Which is a pity because they are, as I said earlier, great. They can carry a big fat girl who flops around like a sack of potatoes and screams interminably in Spanish. They can also carry a big fat man who even though he is sitting quietly is twice the weight of the big fat girl. They can carry loads of up to 400kgs for long periods. And they can do this without being fed or watered for 5 or 6 days. And they do this without dying afterwards, which any self respecting horse would do in similar circumstances.

We met these marvellous animals in the South Moroccan town of Zagoura which is further south than David Lean went to film “Laurence of Arabia”. Zagoura used to be a Foreign Legion Post and is home to the famous sign “Tambooktoo 52 Jours”. It is very much Beau Geste country with the Draa Oasis cutting a well defined green belt along the river and through the surrounding dryness. The Draa River which keeps the Oasis alive is said to empty into the Atlantic and as such is the longest river in Morocco. It last reached the Ocean in 1989 during freak floods but more usually dries up in the desert so it’s a sort of virtual river. However, there are more rains falling this year so you never know.

We had arrived from Marrakech after a harrowing mountain drive even in a well appointed 4X4 with a superb driver, Mustapha. How he felt driving 380kms over the high Atlas while observing the Ramadan fast I just cannot imagine. But he drove safely and with total good humour all the way. We felt slightly guilty stopping for tea and food along the way as he stoically sat apart.

The Draa Valley and Palmerie on the southern side of the Tiz n Tchika Pass is over 90 kms long and produces the best dates in Morocco. It is rich and heavily populated with kasbahs and fortified family homes all along the edges and just outside the fertile land. The number and size of the fortifications make you wonder who they were protecting themselves from. Could it possible be from each other? Life must have been interesting in the good old days.

Zagoura is not quite in the Sahara proper. You have to go another few kilometres to M’Hamid to really leave civilisation behind. But it is the place to have the Desert Experience. Onto a camel for a couple of hours, ride through the darkness to the Bedouin Camp, excellent meal of harira and tagine, gnawa music to lull you to sleep in your tent, breakfast next morning and a spectacular desert sunrise before heading back to Zagoura for a nice shower in a hotel. Of course it’s tourism but its good fun. If you really want to do it right, take the trail for a 10-day trek to Merzouga. But remember why camels are called the ships of the desert. It’s because you get seasick on them. One night was just right for us.
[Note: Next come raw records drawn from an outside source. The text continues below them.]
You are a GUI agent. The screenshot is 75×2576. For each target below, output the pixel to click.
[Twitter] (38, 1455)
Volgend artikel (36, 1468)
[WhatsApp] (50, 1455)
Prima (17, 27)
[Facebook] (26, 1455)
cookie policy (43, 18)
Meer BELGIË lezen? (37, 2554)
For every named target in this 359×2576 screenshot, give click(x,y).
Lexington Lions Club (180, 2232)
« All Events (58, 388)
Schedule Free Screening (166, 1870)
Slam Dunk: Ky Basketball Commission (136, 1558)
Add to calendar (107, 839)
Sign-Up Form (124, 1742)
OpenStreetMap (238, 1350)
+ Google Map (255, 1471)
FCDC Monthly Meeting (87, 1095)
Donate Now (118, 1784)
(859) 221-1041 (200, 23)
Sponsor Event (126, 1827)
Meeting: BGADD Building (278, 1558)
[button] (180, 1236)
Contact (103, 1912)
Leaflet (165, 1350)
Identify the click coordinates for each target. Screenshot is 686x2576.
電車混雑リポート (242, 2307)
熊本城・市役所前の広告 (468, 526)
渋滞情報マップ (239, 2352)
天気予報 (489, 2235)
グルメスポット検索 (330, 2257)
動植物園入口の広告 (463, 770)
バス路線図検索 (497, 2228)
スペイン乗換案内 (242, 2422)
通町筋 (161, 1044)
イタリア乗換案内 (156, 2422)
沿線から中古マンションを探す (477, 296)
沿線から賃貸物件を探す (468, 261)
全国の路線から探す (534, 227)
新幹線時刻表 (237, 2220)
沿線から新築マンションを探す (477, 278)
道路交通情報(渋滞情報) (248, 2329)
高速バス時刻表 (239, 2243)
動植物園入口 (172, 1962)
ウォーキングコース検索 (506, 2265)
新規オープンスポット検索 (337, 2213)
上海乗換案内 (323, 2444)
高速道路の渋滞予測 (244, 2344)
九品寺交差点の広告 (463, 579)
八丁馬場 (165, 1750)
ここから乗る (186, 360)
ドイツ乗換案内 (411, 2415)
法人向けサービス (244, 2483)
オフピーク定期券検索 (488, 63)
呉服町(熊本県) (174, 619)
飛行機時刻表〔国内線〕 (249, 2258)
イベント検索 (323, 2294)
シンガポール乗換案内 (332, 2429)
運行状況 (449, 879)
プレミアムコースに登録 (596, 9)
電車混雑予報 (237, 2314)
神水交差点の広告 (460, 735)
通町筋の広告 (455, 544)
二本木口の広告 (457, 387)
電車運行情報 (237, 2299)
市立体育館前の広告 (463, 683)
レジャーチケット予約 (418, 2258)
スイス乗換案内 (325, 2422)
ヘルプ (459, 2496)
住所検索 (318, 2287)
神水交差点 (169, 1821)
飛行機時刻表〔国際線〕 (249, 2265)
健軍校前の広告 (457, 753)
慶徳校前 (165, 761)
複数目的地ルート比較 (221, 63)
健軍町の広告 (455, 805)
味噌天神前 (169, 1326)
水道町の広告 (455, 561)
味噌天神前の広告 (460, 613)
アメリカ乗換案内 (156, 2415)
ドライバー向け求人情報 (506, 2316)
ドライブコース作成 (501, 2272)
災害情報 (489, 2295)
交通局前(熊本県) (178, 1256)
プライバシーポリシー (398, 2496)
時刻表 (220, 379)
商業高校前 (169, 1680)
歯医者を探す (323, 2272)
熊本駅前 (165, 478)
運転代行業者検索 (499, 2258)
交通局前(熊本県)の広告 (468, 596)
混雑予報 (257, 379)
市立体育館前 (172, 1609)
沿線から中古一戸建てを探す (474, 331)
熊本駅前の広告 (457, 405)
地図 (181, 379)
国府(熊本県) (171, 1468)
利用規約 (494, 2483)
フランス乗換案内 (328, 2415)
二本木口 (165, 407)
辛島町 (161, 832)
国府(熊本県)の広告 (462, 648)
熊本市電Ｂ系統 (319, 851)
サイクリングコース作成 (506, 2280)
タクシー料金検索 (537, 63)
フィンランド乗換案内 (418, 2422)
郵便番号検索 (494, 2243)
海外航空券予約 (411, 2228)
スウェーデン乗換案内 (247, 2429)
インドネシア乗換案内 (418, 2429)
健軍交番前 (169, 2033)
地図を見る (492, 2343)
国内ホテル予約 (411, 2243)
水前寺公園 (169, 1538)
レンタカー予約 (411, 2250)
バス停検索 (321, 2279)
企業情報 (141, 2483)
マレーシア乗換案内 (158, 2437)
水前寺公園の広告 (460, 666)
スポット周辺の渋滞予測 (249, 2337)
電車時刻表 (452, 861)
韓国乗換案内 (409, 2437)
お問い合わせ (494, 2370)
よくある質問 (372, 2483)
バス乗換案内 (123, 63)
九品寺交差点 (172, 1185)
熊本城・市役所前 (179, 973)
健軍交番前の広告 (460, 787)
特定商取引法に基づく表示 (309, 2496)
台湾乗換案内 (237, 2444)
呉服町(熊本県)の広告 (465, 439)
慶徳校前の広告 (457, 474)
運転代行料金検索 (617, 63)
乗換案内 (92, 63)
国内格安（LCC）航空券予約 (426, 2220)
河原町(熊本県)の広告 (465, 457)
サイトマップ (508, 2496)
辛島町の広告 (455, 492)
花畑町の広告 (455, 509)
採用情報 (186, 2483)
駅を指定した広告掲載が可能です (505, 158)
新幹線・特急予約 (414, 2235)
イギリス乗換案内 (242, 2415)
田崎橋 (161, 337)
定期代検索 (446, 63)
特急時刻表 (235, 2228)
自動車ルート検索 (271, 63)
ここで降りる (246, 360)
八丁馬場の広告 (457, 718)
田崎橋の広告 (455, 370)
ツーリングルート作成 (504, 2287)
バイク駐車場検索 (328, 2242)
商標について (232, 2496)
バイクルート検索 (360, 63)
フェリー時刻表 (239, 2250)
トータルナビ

We arranged our trip in Marrakech where any travel agent has a Desert Trip catering for every requirement from comfy ( but not too comfy) overnights to the real adventurer’s need for a 16 day lurch across the Sahara, no holds barred. I cannot imagine what you need to do to prepare for that sort of trip but I would suggest some sort of bottom hardening, for example sitting in salty water every night for a few weeks.

We found the small Habti Agency in Gheliz helpful and practical. They were willing to put themselves out a bit more then the bigger places and had lots of useful advice and suggestions. Ask for Mustapha Ighouer who is an excellent driver and (unusually) speaks good English. And go in April or September.